The Problems with The Time Machine

I’m a sucker for time travel movies and stories. This is why I love Back to the Future and Lost, amongst other reasons. So I’m apt to scrutinize these things from a non-scientific standpoint. Last weekend I found myself watching The Time Machine, the 2002 Guy Pierce-led remake of the 1960 film and, of course, the 1895 H.G. Wells novel. It was just interesting enough for me to watch it but, really, wasn’t that great. Er, uh, spoiler alert.

This version of the story is in New York instead of London (USA, USA, etc.) and is driven by a romantic subplot (yawn.) But there were two key problems I saw in the story that just took me out of it altogether.
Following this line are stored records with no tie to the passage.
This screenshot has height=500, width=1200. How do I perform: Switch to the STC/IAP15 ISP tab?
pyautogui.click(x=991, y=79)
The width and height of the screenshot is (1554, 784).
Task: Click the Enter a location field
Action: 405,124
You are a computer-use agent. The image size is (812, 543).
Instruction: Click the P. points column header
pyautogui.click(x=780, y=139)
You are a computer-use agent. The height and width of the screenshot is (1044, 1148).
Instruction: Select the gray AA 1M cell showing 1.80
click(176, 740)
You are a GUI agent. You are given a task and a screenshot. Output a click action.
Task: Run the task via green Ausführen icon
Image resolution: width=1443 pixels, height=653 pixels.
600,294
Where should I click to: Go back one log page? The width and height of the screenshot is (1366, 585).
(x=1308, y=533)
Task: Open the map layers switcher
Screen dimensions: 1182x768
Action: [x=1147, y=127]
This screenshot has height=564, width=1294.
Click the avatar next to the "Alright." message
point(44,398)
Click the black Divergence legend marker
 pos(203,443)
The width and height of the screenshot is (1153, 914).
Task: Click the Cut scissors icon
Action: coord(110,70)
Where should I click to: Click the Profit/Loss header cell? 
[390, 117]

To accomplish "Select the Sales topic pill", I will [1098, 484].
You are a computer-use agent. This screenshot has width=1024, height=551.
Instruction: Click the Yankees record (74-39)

When the time traveler gets to the year 802,701 (as he does in the book), he’s greeted by a very different New York region as you can imagine. He finds a hunter-gatherer society, the Eloi, is now ruling the surface of the planet. Naturally he speaks English, so this causes a problem when he meets these new folks. Until! One of them steps forward and magically speaks English! The time traveler is stunned. I’m stunned. Someone else was probably stunned. How could this be? It’s explained that the “tablet language” – English, found on ancient relics from New York – is taught to children as part of Eloi culture and this person just happens to be a teacher.

Now… I know that using subtitles throughout the film (not to mention coming up with a language) would have been way harder and taken out the accessibility of this film. But how freaking plausible is it that in over eight-hundred-thousand years people are still learning English? I say practically none. Come on.

The other problem, similar in fashion, is that a library computer with a holographic interface survives from the year 2030 all the way to 802,701. Books? Crumble. Buildings? Destroyed. But somehow, magically, this computer makes it. What a coincidence!

I imagine we’d see fewer comments on newspaper sites if we all knew this stuff was going to serve as a representation of our entire civilization some 800,000 plus years in the future. Or… maybe not.